*** Opening SUPPLIED DATA ***
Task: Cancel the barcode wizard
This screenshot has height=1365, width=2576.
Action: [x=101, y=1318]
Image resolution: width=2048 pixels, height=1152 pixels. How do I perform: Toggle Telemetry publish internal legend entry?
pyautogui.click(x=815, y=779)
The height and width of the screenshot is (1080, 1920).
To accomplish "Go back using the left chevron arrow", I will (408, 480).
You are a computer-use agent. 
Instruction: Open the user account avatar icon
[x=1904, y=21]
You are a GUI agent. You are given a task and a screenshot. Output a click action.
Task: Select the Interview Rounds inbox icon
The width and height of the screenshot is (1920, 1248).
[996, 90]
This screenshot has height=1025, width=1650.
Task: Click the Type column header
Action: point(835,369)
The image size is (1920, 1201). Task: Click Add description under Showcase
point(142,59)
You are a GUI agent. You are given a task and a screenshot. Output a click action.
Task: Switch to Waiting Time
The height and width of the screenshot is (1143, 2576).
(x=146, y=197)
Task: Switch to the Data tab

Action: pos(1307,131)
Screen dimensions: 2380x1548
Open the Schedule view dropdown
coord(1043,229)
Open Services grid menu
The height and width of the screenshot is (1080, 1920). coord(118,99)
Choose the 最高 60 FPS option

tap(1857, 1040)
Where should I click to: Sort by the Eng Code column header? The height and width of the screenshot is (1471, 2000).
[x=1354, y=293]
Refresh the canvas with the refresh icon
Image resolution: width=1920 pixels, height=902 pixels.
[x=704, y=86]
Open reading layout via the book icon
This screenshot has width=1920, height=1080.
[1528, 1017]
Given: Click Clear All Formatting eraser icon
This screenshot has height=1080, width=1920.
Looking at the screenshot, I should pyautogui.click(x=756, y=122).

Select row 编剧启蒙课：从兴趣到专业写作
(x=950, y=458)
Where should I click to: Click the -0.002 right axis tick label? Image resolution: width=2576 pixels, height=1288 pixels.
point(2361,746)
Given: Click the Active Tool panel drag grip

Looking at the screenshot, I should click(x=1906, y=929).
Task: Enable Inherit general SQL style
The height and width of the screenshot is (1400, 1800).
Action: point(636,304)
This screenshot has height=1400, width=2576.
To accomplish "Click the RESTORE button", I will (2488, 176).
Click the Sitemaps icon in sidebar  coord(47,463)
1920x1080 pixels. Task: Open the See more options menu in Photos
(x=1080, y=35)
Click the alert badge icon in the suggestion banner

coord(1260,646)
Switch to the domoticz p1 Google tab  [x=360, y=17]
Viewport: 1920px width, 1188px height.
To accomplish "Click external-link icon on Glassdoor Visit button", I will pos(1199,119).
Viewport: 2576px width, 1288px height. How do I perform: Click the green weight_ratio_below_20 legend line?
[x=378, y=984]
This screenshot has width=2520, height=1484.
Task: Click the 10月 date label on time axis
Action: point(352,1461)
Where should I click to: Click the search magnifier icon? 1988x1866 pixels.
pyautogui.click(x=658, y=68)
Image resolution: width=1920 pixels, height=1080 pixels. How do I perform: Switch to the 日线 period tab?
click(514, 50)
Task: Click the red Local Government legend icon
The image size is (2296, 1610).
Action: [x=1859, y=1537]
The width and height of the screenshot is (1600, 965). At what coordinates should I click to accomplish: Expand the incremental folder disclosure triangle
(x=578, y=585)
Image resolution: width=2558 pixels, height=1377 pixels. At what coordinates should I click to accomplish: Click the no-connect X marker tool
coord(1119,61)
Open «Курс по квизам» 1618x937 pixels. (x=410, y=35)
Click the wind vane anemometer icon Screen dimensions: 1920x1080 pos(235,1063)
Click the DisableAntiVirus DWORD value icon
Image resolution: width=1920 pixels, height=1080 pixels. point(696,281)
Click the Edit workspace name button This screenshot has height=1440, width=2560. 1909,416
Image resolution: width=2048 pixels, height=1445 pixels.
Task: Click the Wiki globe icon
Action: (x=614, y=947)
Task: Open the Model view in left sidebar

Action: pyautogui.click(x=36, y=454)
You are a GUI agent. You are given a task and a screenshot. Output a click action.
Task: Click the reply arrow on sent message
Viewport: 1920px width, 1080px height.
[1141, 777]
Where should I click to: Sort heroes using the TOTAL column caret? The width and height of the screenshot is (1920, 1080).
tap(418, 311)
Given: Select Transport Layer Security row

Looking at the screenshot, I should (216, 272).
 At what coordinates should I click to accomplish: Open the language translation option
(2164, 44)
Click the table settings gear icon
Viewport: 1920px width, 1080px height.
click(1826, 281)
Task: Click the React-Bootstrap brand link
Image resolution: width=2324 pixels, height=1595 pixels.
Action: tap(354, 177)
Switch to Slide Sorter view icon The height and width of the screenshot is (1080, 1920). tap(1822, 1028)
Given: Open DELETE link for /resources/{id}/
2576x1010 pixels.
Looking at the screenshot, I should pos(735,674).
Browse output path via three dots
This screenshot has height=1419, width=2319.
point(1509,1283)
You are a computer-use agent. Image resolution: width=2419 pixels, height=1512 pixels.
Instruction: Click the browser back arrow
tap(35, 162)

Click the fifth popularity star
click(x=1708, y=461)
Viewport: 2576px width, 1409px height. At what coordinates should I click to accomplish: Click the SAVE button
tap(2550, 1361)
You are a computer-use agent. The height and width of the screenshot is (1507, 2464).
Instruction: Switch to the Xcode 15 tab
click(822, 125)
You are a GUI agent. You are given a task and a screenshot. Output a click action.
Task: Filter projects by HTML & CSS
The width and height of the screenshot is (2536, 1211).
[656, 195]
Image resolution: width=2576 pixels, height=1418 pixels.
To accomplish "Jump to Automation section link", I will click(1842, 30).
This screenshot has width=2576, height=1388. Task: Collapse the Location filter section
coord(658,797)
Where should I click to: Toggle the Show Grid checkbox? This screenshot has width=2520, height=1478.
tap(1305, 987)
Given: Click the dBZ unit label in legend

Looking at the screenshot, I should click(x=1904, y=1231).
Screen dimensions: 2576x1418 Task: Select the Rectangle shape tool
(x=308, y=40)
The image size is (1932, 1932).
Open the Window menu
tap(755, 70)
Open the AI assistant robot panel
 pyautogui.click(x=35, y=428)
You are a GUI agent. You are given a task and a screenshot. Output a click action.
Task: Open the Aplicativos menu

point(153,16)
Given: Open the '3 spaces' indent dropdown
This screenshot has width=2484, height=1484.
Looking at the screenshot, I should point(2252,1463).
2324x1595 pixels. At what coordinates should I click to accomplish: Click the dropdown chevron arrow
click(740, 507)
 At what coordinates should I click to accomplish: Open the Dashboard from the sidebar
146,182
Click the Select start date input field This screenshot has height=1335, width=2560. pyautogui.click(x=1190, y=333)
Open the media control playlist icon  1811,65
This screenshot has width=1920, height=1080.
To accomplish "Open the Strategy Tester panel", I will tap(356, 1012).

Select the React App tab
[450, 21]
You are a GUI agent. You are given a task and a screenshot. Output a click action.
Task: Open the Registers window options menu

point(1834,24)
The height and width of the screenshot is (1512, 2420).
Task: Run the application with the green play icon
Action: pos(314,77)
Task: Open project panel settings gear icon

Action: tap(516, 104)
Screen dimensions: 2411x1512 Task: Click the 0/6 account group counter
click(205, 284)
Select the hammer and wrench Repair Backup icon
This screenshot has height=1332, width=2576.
*** Closing SUPPLIED DATA ***
Reproduce every line of the data exactly as it was written.

◆ RESPONSE BELOW
Task: Cancel the barcode wizard
This screenshot has height=1365, width=2576.
Action: [x=101, y=1318]
Image resolution: width=2048 pixels, height=1152 pixels. How do I perform: Toggle Telemetry publish internal legend entry?
pyautogui.click(x=815, y=779)
The height and width of the screenshot is (1080, 1920).
To accomplish "Go back using the left chevron arrow", I will (408, 480).
You are a computer-use agent. 
Instruction: Open the user account avatar icon
[x=1904, y=21]
You are a GUI agent. You are given a task and a screenshot. Output a click action.
Task: Select the Interview Rounds inbox icon
The width and height of the screenshot is (1920, 1248).
[996, 90]
This screenshot has height=1025, width=1650.
Task: Click the Type column header
Action: point(835,369)
The image size is (1920, 1201). Task: Click Add description under Showcase
point(142,59)
You are a GUI agent. You are given a task and a screenshot. Output a click action.
Task: Switch to Waiting Time
The height and width of the screenshot is (1143, 2576).
(x=146, y=197)
Task: Switch to the Data tab

Action: pos(1307,131)
Screen dimensions: 2380x1548
Open the Schedule view dropdown
coord(1043,229)
Open Services grid menu
The height and width of the screenshot is (1080, 1920). coord(118,99)
Choose the 最高 60 FPS option

tap(1857, 1040)
Where should I click to: Sort by the Eng Code column header? The height and width of the screenshot is (1471, 2000).
[x=1354, y=293]
Refresh the canvas with the refresh icon
Image resolution: width=1920 pixels, height=902 pixels.
[x=704, y=86]
Open reading layout via the book icon
This screenshot has width=1920, height=1080.
[1528, 1017]
Given: Click Clear All Formatting eraser icon
This screenshot has height=1080, width=1920.
Looking at the screenshot, I should pyautogui.click(x=756, y=122).

Select row 编剧启蒙课：从兴趣到专业写作
(x=950, y=458)
Where should I click to: Click the -0.002 right axis tick label? Image resolution: width=2576 pixels, height=1288 pixels.
point(2361,746)
Given: Click the Active Tool panel drag grip

Looking at the screenshot, I should click(x=1906, y=929).
Task: Enable Inherit general SQL style
The height and width of the screenshot is (1400, 1800).
Action: point(636,304)
This screenshot has height=1400, width=2576.
To accomplish "Click the RESTORE button", I will (2488, 176).
Click the Sitemaps icon in sidebar  coord(47,463)
1920x1080 pixels. Task: Open the See more options menu in Photos
(x=1080, y=35)
Click the alert badge icon in the suggestion banner

coord(1260,646)
Switch to the domoticz p1 Google tab  [x=360, y=17]
Viewport: 1920px width, 1188px height.
To accomplish "Click external-link icon on Glassdoor Visit button", I will pos(1199,119).
Viewport: 2576px width, 1288px height. How do I perform: Click the green weight_ratio_below_20 legend line?
[x=378, y=984]
This screenshot has width=2520, height=1484.
Task: Click the 10月 date label on time axis
Action: point(352,1461)
Where should I click to: Click the search magnifier icon? 1988x1866 pixels.
pyautogui.click(x=658, y=68)
Image resolution: width=1920 pixels, height=1080 pixels. How do I perform: Switch to the 日线 period tab?
click(514, 50)
Task: Click the red Local Government legend icon
The image size is (2296, 1610).
Action: [x=1859, y=1537]
The width and height of the screenshot is (1600, 965). At what coordinates should I click to accomplish: Expand the incremental folder disclosure triangle
(x=578, y=585)
Image resolution: width=2558 pixels, height=1377 pixels. At what coordinates should I click to accomplish: Click the no-connect X marker tool
coord(1119,61)
Open «Курс по квизам» 1618x937 pixels. (x=410, y=35)
Click the wind vane anemometer icon Screen dimensions: 1920x1080 pos(235,1063)
Click the DisableAntiVirus DWORD value icon
Image resolution: width=1920 pixels, height=1080 pixels. point(696,281)
Click the Edit workspace name button This screenshot has height=1440, width=2560. 1909,416
Image resolution: width=2048 pixels, height=1445 pixels.
Task: Click the Wiki globe icon
Action: (x=614, y=947)
Task: Open the Model view in left sidebar

Action: pyautogui.click(x=36, y=454)
You are a GUI agent. You are given a task and a screenshot. Output a click action.
Task: Click the reply arrow on sent message
Viewport: 1920px width, 1080px height.
[1141, 777]
Where should I click to: Sort heroes using the TOTAL column caret? The width and height of the screenshot is (1920, 1080).
tap(418, 311)
Given: Select Transport Layer Security row

Looking at the screenshot, I should (216, 272).
 At what coordinates should I click to accomplish: Open the language translation option
(2164, 44)
Click the table settings gear icon
Viewport: 1920px width, 1080px height.
click(1826, 281)
Task: Click the React-Bootstrap brand link
Image resolution: width=2324 pixels, height=1595 pixels.
Action: tap(354, 177)
Switch to Slide Sorter view icon The height and width of the screenshot is (1080, 1920). tap(1822, 1028)
Given: Open DELETE link for /resources/{id}/
2576x1010 pixels.
Looking at the screenshot, I should pos(735,674).
Browse output path via three dots
This screenshot has height=1419, width=2319.
point(1509,1283)
You are a computer-use agent. Image resolution: width=2419 pixels, height=1512 pixels.
Instruction: Click the browser back arrow
tap(35, 162)

Click the fifth popularity star
click(x=1708, y=461)
Viewport: 2576px width, 1409px height. At what coordinates should I click to accomplish: Click the SAVE button
tap(2550, 1361)
You are a computer-use agent. The height and width of the screenshot is (1507, 2464).
Instruction: Switch to the Xcode 15 tab
click(822, 125)
You are a GUI agent. You are given a task and a screenshot. Output a click action.
Task: Filter projects by HTML & CSS
The width and height of the screenshot is (2536, 1211).
[656, 195]
Image resolution: width=2576 pixels, height=1418 pixels.
To accomplish "Jump to Automation section link", I will click(1842, 30).
This screenshot has width=2576, height=1388. Task: Collapse the Location filter section
coord(658,797)
Where should I click to: Toggle the Show Grid checkbox? This screenshot has width=2520, height=1478.
tap(1305, 987)
Given: Click the dBZ unit label in legend

Looking at the screenshot, I should click(x=1904, y=1231).
Screen dimensions: 2576x1418 Task: Select the Rectangle shape tool
(x=308, y=40)
The image size is (1932, 1932).
Open the Window menu
tap(755, 70)
Open the AI assistant robot panel
 pyautogui.click(x=35, y=428)
You are a GUI agent. You are given a task and a screenshot. Output a click action.
Task: Open the Aplicativos menu

point(153,16)
Given: Open the '3 spaces' indent dropdown
This screenshot has width=2484, height=1484.
Looking at the screenshot, I should point(2252,1463).
2324x1595 pixels. At what coordinates should I click to accomplish: Click the dropdown chevron arrow
click(740, 507)
 At what coordinates should I click to accomplish: Open the Dashboard from the sidebar
146,182
Click the Select start date input field This screenshot has height=1335, width=2560. pyautogui.click(x=1190, y=333)
Open the media control playlist icon  1811,65
This screenshot has width=1920, height=1080.
To accomplish "Open the Strategy Tester panel", I will tap(356, 1012).

Select the React App tab
[450, 21]
You are a GUI agent. You are given a task and a screenshot. Output a click action.
Task: Open the Registers window options menu

point(1834,24)
The height and width of the screenshot is (1512, 2420).
Task: Run the application with the green play icon
Action: pos(314,77)
Task: Open project panel settings gear icon

Action: tap(516, 104)
Screen dimensions: 2411x1512 Task: Click the 0/6 account group counter
click(205, 284)
Select the hammer and wrench Repair Backup icon
This screenshot has height=1332, width=2576.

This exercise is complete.